Stored items:

== Segment start ==

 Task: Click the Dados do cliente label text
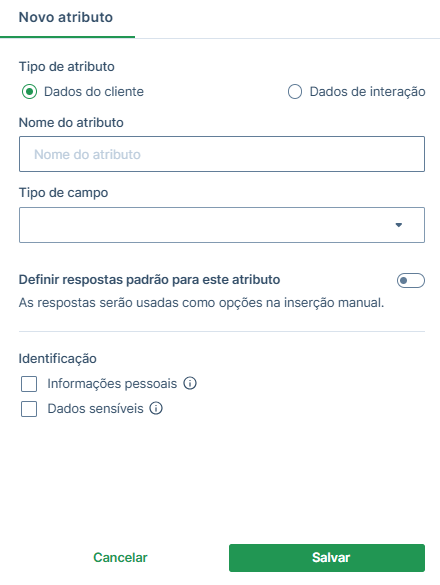[94, 91]
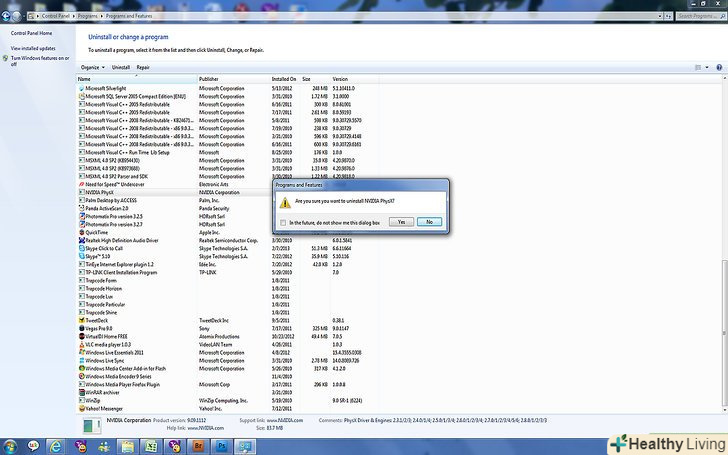
Task: Open 'Turn Windows features on or off'
Action: coord(40,60)
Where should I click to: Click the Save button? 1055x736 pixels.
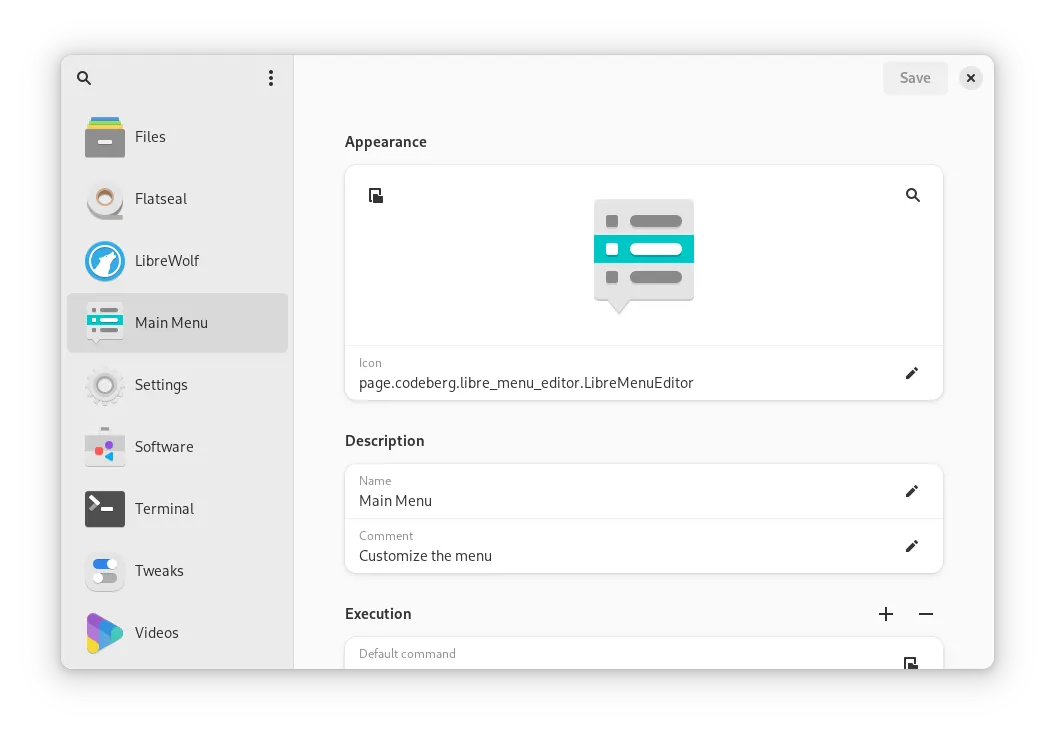click(x=915, y=78)
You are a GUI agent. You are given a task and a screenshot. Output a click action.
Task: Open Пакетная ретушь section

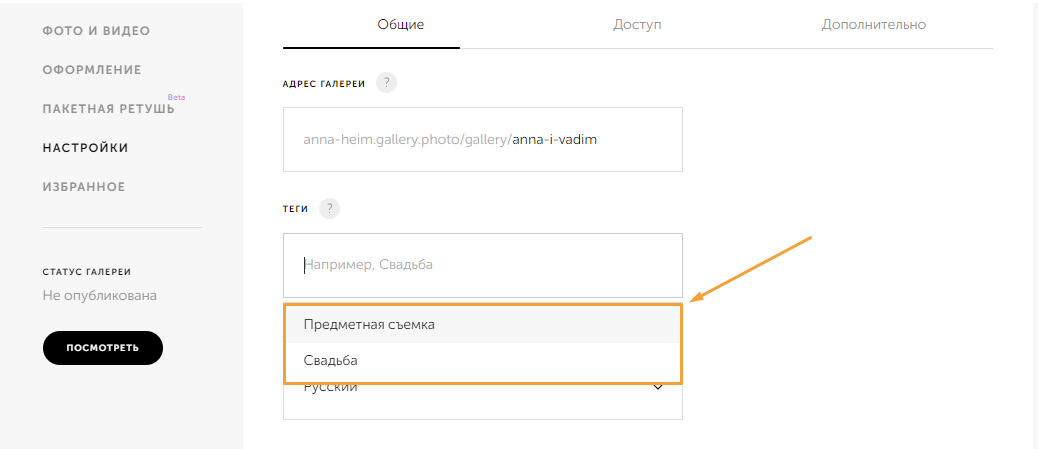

== Segment end ==

Now reproduce all of the entries precisely, with no pictures in the copy.

 Task: Click the Dados do cliente label text
[94, 91]
Task: Open 'Turn Windows features on or off'
Action: coord(40,60)
Where should I click to: Click the Save button? 1055x736 pixels.
click(x=915, y=78)
You are a GUI agent. You are given a task and a screenshot. Output a click action.
Task: Open Пакетная ретушь section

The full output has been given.